WHAT TO DO:
a. Please answer these from the Little Mermaid production article, one per line:
(i) At what age did Yauch first want to be a Disney princess?
(ii) Which character does Sabrina Dew play?
(iii) How many people are in the cast?
b. Pick up the Little Mermaid production article where it stops and write the next paragraph.

# START OF DOCUMENT SEGMENT

In her fourth CYT production, Yauch calls the turn as mermaid princess and wannabe human a dream role.
“Ariel has been my dream role ever since I was a little kid,” Yauch said. “At 4 years old, I was like, ‘I want to be a Disney princess.’ I’ve been blessed to be part of this production. This is my favorite show and my favorite Broadway production.”
Sabrina Dew is spending her first summer with CYT, and two weeks before curtain, she was the only character starting to wear her costume in an attempt to get used to the extra legs of the octopus witch. Dew said Ursula, who convinces Ariel to trade her voice for human legs, had always been her favorite Disney villain and that playing her helped her see things her way.
“I can kind of relate to her in certain ways; not the evil parts,” Dew said. “She has a deep anger towards certain things, but also a passionate love for others. Being Ursula has helped me see a greater meaning behind Ursula’s character and what she’s going after, what she’s striving for. I kind of side with her more than I do Ariel now.”
Taking a production set partially underwater and putting it on the decidedly dry stage of the Clayton Center is no easy task. With a cast of 30 and five crew members, The “Little Mermaid” tries to take audiences under the sea with a large, flowing piece of blue fabric and swimming choreography. Dyke said a little imagination helps too.

# END OF DOCUMENT SEGMENT
# START OF SUPPLIED MATERIAL

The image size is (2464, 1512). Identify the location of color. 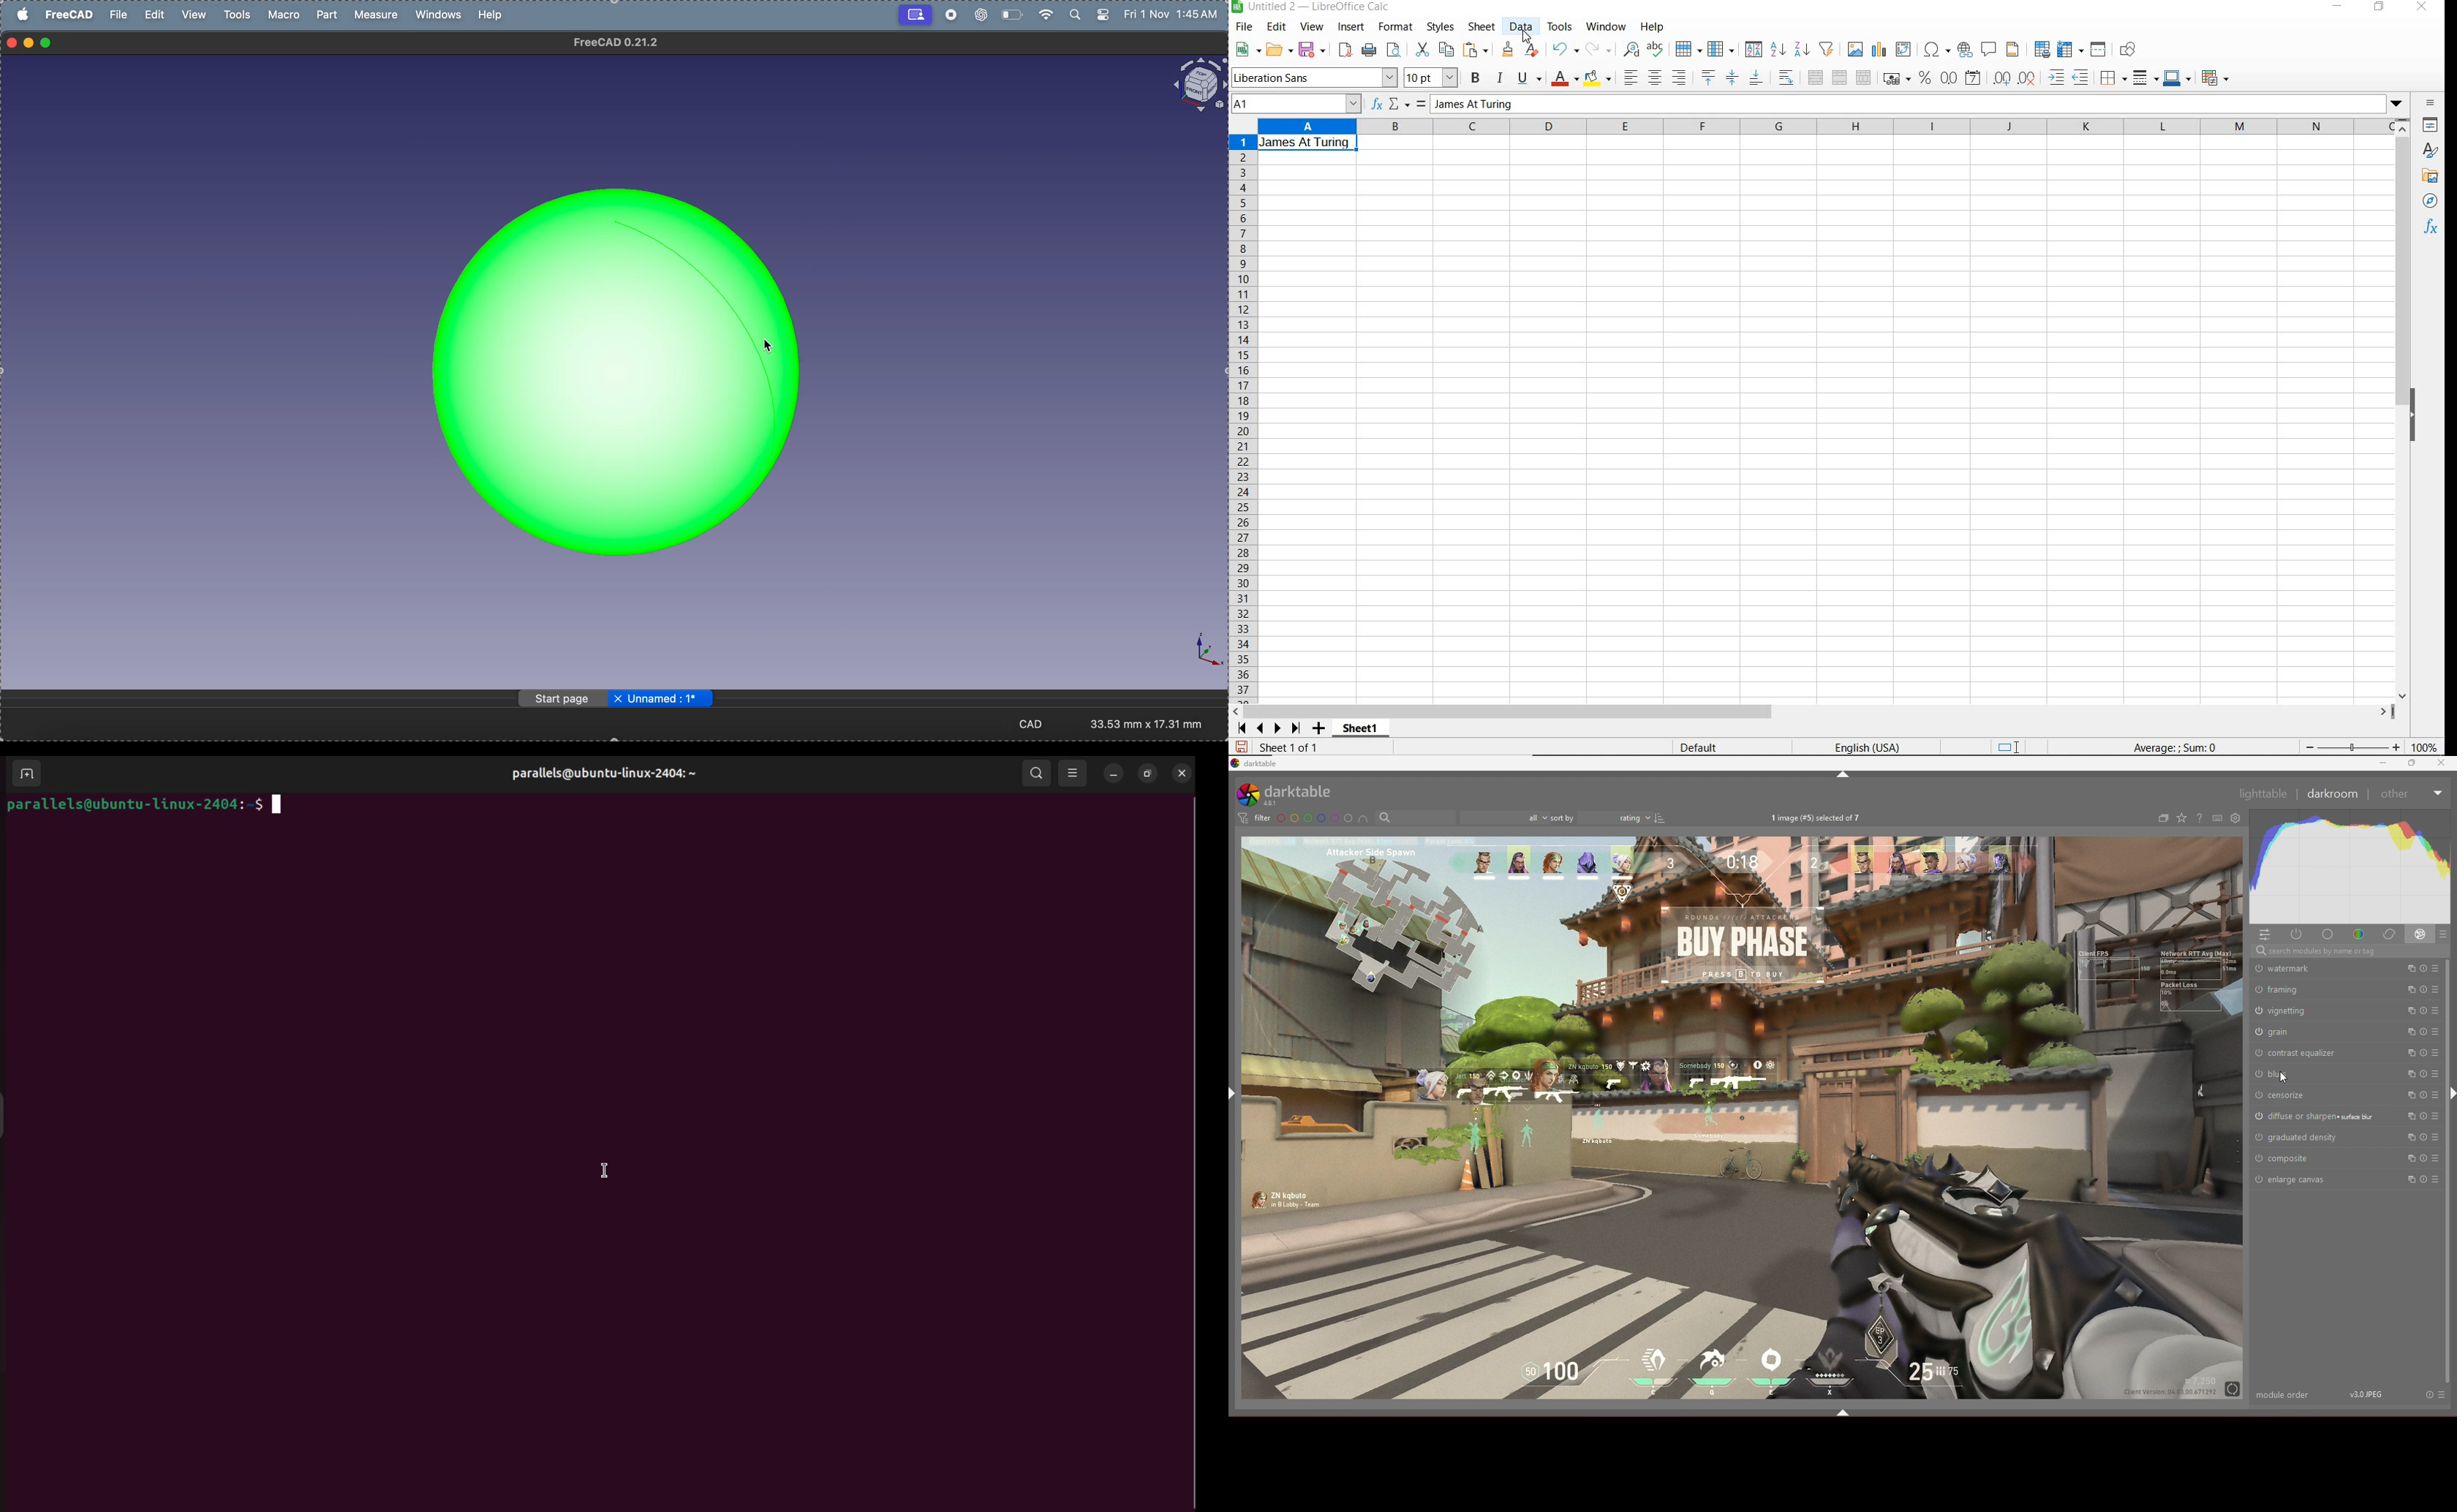
(2360, 934).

# END OF SUPPLIED MATERIAL

EXERCISE RESULTS:
a.
(i) 4 years old
(ii) Ursula
(iii) 30

b.
“The technical side of things is a really big part of the show,” Dyke said. “We’re not underwater, obviously, so we’ve had to be very creative to accomplish that. The characters are fish and mermaids; they’re not walking around. We’re incorporating watery movements into the choreography. The cast and crew have done a super job with it. We’re giving enough of an illusion to the audience to use their imagination.”
Dyke said CYT based its summer theater camp on “The Little Mermaid” and had to add classes after the first run filled up. The cast knows the popularity is there, and while popularity is driving ticket sales, it’s also driving expectations.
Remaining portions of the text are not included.